Si 'En el camino' le había parecido mecanografía, no quiero ni imaginar lo que el bueno de Truman hubiera opinado sobre la última, ¿novela?, de Arturo Pérez Reverte: ¿Morse? ¿Taquigrafía?

Lo que más me cabrea es haber caído otra vez, como un idiota, en la desmesurada campaña de marketing puesta al servicio de un producto paraliterario que, desde luego, no está a la altura de las expectativas creadas. Lee uno la verborrea de APR y sus entrevistas repletas de frases tan grandilocuentes como provocativas, se cree uno las críticas tan falsas como complacientes sobre su libro y sale corriendo a la librería para comprar 'Un día de cólera'. Abre sus páginas y empieza a leer una historia que arranca de forma interesante, cuando, al amanecer del día 2 de mayo, se masca la tragedia que está por venir.

Pero, después, la historia no levanta.
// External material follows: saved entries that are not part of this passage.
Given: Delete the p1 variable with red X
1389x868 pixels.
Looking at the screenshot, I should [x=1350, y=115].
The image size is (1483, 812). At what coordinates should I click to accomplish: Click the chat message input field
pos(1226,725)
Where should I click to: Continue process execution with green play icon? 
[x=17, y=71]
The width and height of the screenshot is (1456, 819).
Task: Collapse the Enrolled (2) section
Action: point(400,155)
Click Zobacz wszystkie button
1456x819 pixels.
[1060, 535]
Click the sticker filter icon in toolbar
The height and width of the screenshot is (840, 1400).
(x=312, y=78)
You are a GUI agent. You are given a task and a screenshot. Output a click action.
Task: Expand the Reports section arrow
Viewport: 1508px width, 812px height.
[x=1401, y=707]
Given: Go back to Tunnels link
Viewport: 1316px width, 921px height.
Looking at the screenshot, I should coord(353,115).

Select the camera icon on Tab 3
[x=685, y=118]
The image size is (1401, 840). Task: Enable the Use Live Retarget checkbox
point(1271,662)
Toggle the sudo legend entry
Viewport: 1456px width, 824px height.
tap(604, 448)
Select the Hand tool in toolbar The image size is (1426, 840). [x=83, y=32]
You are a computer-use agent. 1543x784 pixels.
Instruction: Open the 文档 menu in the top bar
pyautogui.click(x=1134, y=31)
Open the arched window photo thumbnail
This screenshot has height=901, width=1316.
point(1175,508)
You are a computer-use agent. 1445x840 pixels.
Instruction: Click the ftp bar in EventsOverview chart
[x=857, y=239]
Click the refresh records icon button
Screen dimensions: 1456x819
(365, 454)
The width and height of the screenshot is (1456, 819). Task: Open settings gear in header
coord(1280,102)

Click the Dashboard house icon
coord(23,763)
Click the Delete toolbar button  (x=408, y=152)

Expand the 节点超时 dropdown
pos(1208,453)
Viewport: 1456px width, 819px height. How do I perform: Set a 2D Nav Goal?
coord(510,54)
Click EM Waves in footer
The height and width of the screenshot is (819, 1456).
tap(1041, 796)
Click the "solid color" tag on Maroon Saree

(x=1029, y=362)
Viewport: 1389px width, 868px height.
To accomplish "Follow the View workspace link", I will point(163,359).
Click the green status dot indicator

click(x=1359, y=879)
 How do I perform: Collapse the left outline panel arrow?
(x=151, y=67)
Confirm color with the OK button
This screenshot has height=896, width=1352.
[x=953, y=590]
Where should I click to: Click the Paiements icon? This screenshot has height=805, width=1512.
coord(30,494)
Página tras página, 'Un día de cólera' no es sino una sucesión de nombres, apellidos y profesiones; una retahíla de armas blancas y de fuego y una prolija descripción de ropas y uniformes. Ni más ni menos. No hay tensión dramática, no hay argumento, no hay personajes que crezcan o evolucionen. Por mucho que APR sostenga que ha querido hacer un homenaje a las personas de a pie que protagonizaron los hechos del 2 de mayo, lo único que ha conseguido es parir un mamotreto que aburre hasta las ovejas.

Y yo creo que lo ha hecho a propósito. Hace unos meses, cuando presentaba otra de sus novelas, APR tuvo la osadía de decir que si mandaba a Alfaguara una guía telefónica firmada por él, Alfaguara la publicaría. Y eso es lo que parece haber hecho. Meterse en la Biblioteca Nacional, copiar los nombres y profesiones de cientos de personas, y ponerlas a recorrer Madrid, matando franceses.

Varias veces estuve tentado de abandonar la lectura de 'Un día de cólera', cuya mejor virtud es el título. Pero soy un empecinado y me gusta terminar los libros que leo. Para nada. Porque si las reflexiones finales resultan interesantes, las podía haber despachado en una de sus columnas o, en todo caso, en un reportaje para el Dominical.

Flaco favor nos hicieron los académicos de la lengua a los lectores, cuando ingresaron a APR en la docta Academia. Desde entonces, un escritor ameno y divertido que ya iba de sobrado, se lo ha terminado de creer. Y menudos pestiños nos está largando. Porque 'Un día de cólera', por muy bien documentada que esté, es una novela plúmbea y sosa que sólo proporciona al lector un puñado de horas de intenso aburrimiento.